TEXTO PROPORCIONADO
+ + + + +
La educación es la costura que une todas las piezas de la sociedad y no se remite tan sólo al sistema formal de educación. Echarles toda la culpa a los profesores y establecimientos escolares es otro mito que libera a la familia de toda responsabilidad sobre la formación de las nuevas generaciones. La familia es la primera y más fuerte instancia de educación. Así, cualquier medida que favorezca el papel de la mujer en la familia rebotará en la contención y superación de esta crisis. Al menos hay estudios que indican que los jóvenes que obtienen mejor rendimiento en la escuela son aquellos con madres que han pasado por la educación superior.
+ + + + +
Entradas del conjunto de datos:
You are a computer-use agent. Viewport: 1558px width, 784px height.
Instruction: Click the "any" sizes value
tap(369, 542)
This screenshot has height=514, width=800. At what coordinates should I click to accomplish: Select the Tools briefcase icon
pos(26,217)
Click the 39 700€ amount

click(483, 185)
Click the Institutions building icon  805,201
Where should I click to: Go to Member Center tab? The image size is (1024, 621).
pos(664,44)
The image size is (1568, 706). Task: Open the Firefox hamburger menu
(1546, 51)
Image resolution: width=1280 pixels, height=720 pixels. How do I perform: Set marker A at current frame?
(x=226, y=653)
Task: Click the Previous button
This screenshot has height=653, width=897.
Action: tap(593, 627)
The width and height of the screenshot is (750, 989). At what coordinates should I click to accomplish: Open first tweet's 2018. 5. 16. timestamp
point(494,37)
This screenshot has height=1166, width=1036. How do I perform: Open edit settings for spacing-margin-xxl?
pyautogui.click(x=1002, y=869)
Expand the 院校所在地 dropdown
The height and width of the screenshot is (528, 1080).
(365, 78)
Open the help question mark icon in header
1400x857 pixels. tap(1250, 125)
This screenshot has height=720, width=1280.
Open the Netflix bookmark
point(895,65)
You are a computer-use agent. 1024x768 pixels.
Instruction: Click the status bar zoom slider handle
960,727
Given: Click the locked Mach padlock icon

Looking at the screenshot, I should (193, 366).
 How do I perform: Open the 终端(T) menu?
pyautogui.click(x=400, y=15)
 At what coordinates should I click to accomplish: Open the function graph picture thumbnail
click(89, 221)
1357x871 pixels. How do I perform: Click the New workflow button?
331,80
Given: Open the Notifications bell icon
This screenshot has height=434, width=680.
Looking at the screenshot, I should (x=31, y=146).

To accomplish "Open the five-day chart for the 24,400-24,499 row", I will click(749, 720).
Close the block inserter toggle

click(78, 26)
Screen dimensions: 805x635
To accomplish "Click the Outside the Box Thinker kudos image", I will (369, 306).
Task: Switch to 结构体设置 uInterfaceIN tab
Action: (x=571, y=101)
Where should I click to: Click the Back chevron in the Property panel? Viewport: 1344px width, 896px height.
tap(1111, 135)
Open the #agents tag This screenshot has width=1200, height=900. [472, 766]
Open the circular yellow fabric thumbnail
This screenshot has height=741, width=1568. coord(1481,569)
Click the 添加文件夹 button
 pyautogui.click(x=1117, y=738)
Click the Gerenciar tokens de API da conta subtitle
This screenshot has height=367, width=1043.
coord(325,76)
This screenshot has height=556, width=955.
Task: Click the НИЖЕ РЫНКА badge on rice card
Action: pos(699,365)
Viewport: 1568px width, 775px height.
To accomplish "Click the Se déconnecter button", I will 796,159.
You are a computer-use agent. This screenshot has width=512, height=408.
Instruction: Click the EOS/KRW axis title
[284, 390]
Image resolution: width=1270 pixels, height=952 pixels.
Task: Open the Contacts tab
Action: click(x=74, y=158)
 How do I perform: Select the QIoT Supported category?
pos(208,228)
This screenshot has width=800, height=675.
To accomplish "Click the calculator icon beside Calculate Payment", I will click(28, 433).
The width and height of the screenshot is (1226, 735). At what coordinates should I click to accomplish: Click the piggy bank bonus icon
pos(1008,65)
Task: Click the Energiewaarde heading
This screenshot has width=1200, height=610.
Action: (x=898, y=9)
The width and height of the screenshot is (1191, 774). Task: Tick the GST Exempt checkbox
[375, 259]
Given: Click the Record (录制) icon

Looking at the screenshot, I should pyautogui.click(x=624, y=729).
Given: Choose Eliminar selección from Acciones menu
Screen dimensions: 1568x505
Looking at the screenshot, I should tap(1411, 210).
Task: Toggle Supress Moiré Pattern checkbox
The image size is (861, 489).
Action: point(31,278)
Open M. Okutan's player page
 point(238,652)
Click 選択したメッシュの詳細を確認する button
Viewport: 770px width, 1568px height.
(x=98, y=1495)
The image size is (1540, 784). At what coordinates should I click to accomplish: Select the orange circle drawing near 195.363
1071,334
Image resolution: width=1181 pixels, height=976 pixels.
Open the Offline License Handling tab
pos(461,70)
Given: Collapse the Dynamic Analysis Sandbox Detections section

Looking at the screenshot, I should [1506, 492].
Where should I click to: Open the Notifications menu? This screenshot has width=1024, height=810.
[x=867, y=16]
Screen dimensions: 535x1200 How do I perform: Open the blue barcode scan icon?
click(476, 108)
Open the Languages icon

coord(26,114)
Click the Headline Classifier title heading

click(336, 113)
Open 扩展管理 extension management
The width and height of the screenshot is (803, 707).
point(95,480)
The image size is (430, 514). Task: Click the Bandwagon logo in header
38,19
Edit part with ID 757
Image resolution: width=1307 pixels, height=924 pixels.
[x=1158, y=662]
+ + + + +
Vuelve a escribir, sin alterar ni una palabra, el pasaje del texto proporcionado sobre la educación que comienza con "La educación es" y continúa hasta "la educación superior.".

RESULTADO DE LA TAREA
La educación es la costura que une todas las piezas de la sociedad y no se remite tan sólo al sistema formal de educación. Echarles toda la culpa a los profesores y establecimientos escolares es otro mito que libera a la familia de toda responsabilidad sobre la formación de las nuevas generaciones. La familia es la primera y más fuerte instancia de educación. Así, cualquier medida que favorezca el papel de la mujer en la familia rebotará en la contención y superación de esta crisis. Al menos hay estudios que indican que los jóvenes que obtienen mejor rendimiento en la escuela son aquellos con madres que han pasado por la educación superior.